I’m failing. Miserably.
The first day was pretty okay. I did a small amount of words. But I wasnt too concerned as I had the day off on Saturday to catch up on my word count. Now you may be asking, how did it all go so wrong?
Easy…I got sick. I got hit with the flu the second day into Nanowrimo, and since then, my progress has plummeted.
Every time I opened my computer, my mind went blank. Too foggy to actually attempt to write. But I have done something. I began the project I wanted to write for so long. I have it under the name “Project Zero.”
It had a shaky beginning, but the hardest thing to do is start a novel. But I’m super proud I started it. But so far, I feel like a failure. I think that’s the downside to Nanowrimo.

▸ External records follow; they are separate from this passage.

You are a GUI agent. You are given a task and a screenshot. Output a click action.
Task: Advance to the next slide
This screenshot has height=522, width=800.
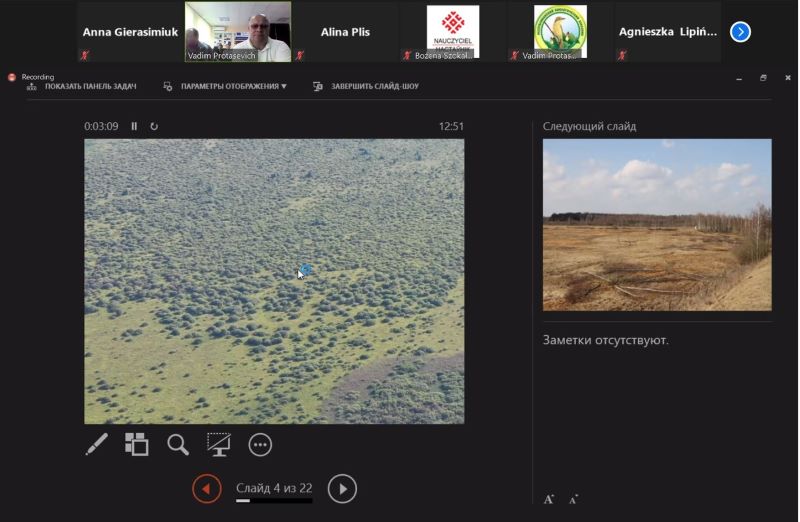(x=342, y=489)
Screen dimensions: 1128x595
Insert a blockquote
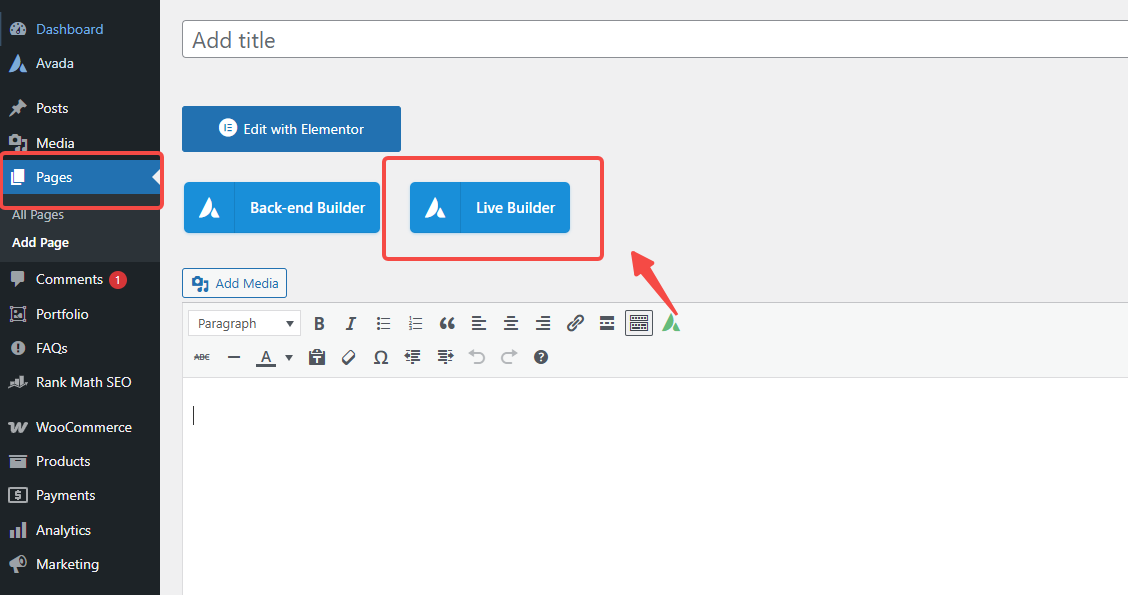click(447, 323)
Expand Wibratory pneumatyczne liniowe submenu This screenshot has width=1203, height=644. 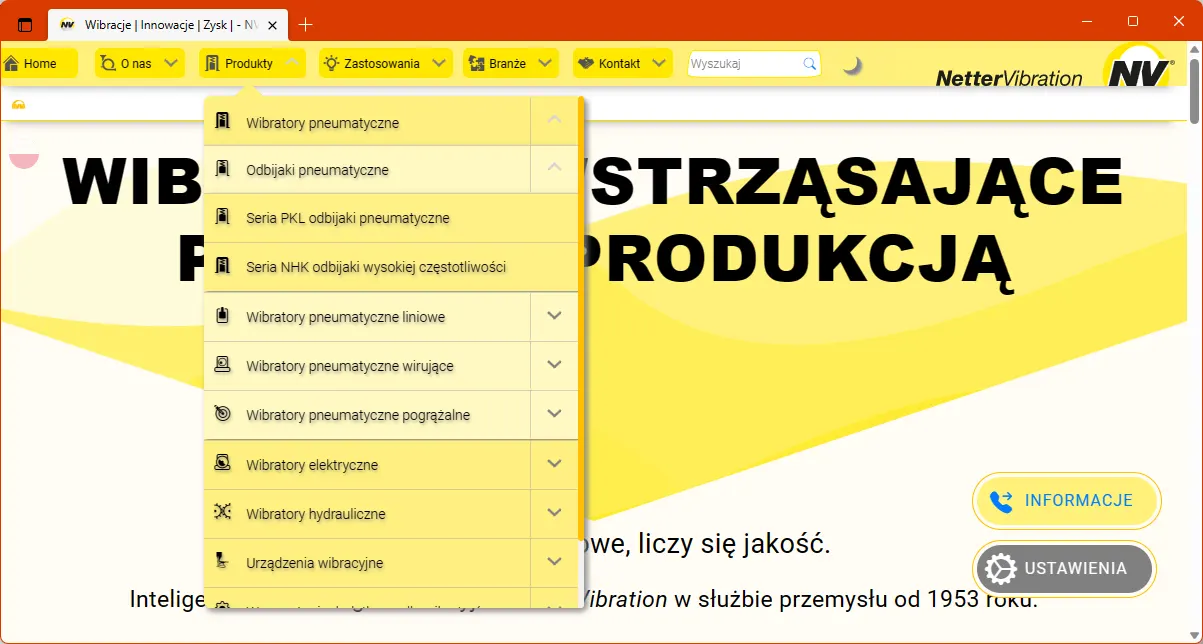pos(555,316)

You fall off the rails and you feel like crap for not staying on top of it. But I should feel accomplished in starting the project. I’m much further than I was a month ago.
Also writers block has hit me again. But it will happen. I started writing again after so long, so the writers block will hit harder. I find it harder to jump into novel writing or short story writing. However, I still feel inspired to write. So when I have found difficulty to write my novel, I jump into my poetry project. It has evolved more this past month and I feel proud of that. “Project Cherophobia” has become a more personal endeavour and writing it has made me happier. I still need to find the structure of it and I still have more to write for it. I feel like it is a cushion for the work I am trying to do in Project Zero. When I hit a wall, I jump back to Project Cherophobia.
But so far, I have found Nanowrimo extremely difficult. I got the flu and im working all the time. I just find it hard to sit down and write. But I still pick up my phone and try to jot down some pieces of inspiration I get. So I haven’t lost complete hope. I’m way behind on my goal to hit 50,000 words by the end of the month. But at this point, I just want to write what I can. I started the projects and I feel proud. I dont regret starting Nanowrimo for that reason. I wouldnt have the initiative to start without Nanowrimo.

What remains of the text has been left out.